さらに、ブリスターパックに代えたシュリンクフィルム付台紙として、吊り下げ陳列と、商品棚等に自立させた陳列との両方が可能な形態も幾つか提案されている(特許文献2)。
【0004】
このようなシュリンクフィルム付きの台紙では、一つのシュリンクフィルムに複数の被包装物を収納することはあったが、被包装物同士が当接するという不具合があり、別々にシュリンクフィルムに包装したいという要求があった。このような場合に2つの被包装物を別々に収納することのできる断面形状が8の字になったシュリンクフィルムが知られている(特許文献3)。
【先行技術文献】
【特許文献】
【0005】
【特許文献1】特開昭49−3796号公報
【特許文献2】特開2012ー020762号公報
【特許文献3】特開平11ー208716号公報
【発明の概要】
【発明が解決しようとする課題】
【0006】
しかし、8の字型のシュリンクフィルムでは、被包装物の大きさ・形状が異なる場合、対応できない、特に、シュリンクフィルムの軸方向、つまり被包装物の高さ方向の寸法が大幅に異なるものを包装しようとした場合には、短い方の被包装物を収納した側のシュリンクフィルムが余ってしまい、美観を損ねる可能性があるという問題があった。
【0007】
また、シュリンクフィルムの周方向、つまり被包装物の径方向の寸法が大幅に異なるものを包装しようとした場合には、シュリンクフィルム付台紙を製造する際に、大きい方の被包装物を収納する側のシュリンクフィルムが、小さい方のシュリンクフィルムと平面視して重なるため、これらを台紙に接着する際に対応した接着部と適確に接着することが難しいという問題があった。
【0008】
本発明は、上記の事情に鑑みてなされたもので、以下の目的を達成しようとするものである。
1.製造工程数の削減と製造コストの削減を図ること。
2.美観を損ねないで複数の被包装物を収納可能とすること。
【課題を解決するための手段】
【0009】
本発明のシュリンクフィルム付台紙の製造方法は、筒状シュリンクフィルムが接着部によって台紙に貼着されたシュリンクフィルム付台紙の製造方法であって、
複数の筒状シュリンクフィルムと前記台紙とを準備する準備工程と、
前記台紙に接着剤を塗布して接着部とする接着剤塗布工程と、
前記接着剤が塗布された前記台紙に、第1のシュリンクフィルムを貼着する第1貼着工程と、
前記台紙に、第2のシュリンクフィルムを貼着する第2貼着工程と、
を備え、
前記第1のシュリンクフィルムの軸線と前記第2のシュリンクフィルムの軸線が互いに平行な位置とされるとともに、
前記第1のシュリンクフィルムと前記第2のシュリンクフィルムが前記台紙平面で平面視して重なる位置とされるとともに、
前記第2のシュリンクフィルムの幅寸法に比べて前記第1のシュリンクフィルムの幅寸法が小さく設定され、
前記第2のシュリンクフィルムと、前記第1のシュリンクフィルムを貼着する接着部とが、前記台紙平面で平面視して重なる位置とされることにより上記課題を解決した。
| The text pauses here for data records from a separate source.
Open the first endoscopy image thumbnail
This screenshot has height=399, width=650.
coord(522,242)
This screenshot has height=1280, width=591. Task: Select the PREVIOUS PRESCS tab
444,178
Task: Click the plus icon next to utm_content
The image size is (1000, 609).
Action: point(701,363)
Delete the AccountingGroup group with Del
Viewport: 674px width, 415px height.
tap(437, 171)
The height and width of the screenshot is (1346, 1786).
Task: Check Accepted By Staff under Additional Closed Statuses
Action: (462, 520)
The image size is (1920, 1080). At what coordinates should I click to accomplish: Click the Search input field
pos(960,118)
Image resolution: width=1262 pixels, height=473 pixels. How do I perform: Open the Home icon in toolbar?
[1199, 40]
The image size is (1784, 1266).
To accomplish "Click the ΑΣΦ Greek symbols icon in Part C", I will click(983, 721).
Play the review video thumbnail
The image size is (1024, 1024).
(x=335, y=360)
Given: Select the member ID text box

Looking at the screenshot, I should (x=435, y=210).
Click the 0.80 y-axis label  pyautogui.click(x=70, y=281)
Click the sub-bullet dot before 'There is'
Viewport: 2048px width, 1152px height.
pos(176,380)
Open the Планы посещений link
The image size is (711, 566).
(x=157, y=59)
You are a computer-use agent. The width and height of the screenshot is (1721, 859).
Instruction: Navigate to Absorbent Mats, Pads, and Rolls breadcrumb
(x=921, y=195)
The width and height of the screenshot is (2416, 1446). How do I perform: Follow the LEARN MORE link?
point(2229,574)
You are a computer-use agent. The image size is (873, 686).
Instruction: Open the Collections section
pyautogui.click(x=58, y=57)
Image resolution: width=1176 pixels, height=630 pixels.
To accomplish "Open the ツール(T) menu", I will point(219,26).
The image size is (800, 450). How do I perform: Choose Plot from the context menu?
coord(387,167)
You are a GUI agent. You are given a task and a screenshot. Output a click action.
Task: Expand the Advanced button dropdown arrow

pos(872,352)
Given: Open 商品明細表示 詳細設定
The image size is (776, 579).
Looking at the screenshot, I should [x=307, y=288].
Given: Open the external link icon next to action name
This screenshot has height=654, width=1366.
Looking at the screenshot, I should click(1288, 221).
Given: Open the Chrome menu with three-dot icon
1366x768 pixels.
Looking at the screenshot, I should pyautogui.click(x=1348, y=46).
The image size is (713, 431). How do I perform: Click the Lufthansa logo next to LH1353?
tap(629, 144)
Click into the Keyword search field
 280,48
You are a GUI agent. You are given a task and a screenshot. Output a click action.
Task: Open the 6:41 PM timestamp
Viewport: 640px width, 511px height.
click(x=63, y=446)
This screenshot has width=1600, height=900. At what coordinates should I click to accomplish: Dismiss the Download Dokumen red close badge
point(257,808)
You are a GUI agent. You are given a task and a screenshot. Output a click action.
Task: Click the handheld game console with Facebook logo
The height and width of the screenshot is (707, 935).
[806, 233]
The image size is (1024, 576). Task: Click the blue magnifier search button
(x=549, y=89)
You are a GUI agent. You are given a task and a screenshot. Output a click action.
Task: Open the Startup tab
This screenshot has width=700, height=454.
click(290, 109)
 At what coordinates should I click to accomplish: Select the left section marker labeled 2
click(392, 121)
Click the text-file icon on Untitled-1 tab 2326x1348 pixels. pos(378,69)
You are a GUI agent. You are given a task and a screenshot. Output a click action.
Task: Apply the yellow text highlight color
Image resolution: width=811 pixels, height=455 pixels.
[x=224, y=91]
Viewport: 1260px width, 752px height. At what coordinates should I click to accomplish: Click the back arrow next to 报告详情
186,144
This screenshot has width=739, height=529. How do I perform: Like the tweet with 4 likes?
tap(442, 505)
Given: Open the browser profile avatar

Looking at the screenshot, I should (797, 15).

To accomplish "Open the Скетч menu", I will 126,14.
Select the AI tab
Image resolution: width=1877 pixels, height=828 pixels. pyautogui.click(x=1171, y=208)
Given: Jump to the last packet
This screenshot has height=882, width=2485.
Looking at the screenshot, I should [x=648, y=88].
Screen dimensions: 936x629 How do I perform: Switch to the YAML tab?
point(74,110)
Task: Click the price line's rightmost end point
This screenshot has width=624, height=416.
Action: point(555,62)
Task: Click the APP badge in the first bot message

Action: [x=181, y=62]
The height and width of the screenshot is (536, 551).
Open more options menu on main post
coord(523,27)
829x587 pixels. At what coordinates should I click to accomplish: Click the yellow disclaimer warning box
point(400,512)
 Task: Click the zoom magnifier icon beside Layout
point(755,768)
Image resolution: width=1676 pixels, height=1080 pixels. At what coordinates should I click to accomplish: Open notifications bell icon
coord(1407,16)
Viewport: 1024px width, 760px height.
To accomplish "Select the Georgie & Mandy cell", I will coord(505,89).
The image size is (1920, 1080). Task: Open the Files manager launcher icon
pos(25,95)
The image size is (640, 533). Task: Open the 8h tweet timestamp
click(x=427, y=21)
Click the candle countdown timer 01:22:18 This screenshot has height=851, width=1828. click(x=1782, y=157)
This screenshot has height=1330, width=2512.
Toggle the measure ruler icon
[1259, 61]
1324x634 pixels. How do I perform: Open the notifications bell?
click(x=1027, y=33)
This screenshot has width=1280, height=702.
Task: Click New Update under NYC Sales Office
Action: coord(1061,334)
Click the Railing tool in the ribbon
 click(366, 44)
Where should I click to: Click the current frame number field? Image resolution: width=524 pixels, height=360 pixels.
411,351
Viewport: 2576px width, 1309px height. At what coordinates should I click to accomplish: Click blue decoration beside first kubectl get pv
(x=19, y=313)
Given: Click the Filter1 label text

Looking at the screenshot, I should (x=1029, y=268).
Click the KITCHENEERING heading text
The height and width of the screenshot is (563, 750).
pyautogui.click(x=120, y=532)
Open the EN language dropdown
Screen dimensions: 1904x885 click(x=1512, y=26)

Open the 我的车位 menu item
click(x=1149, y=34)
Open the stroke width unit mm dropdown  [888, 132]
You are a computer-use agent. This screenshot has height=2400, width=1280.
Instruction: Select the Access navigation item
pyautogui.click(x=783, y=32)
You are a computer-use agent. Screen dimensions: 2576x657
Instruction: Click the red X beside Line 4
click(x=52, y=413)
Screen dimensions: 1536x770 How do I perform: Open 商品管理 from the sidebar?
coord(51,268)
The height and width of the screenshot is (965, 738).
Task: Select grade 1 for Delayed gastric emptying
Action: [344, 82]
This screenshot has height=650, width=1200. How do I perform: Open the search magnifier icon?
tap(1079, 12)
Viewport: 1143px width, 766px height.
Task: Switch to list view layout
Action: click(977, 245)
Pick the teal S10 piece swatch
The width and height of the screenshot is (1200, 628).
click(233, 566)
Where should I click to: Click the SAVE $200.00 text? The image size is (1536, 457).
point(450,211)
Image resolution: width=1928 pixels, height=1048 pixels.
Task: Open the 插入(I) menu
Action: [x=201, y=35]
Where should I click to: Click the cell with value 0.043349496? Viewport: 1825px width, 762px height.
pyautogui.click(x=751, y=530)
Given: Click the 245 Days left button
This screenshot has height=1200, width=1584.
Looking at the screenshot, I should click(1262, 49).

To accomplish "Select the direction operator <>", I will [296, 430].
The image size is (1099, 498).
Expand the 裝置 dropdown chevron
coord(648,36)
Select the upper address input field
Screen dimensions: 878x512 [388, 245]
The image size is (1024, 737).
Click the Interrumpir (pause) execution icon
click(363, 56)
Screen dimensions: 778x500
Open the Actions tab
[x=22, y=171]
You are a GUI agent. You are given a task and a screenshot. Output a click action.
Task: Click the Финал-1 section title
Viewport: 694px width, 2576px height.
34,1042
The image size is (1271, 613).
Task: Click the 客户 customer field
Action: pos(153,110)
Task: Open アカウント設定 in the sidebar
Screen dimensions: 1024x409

発明は、前記第1のシュリンクフィルムと前記第2のシュリンクフィルムとの軸方向寸法が互いに異なるように設定されることが可能である。
た、前記第1のシュリンクフィルムと前記第2のシュリンクフィルムが前記台紙平面で平面視して幅方向位置が前記台紙輪郭の内側に位置されることができる。
本発明においては、前記第2のシュリンクフィルムを貼着する接着部が、前記台紙平面で平面視して前記第2のシュリンクフィルムの幅方向中心位置と一致するか幅方向にずれた位置とされることが望ましい。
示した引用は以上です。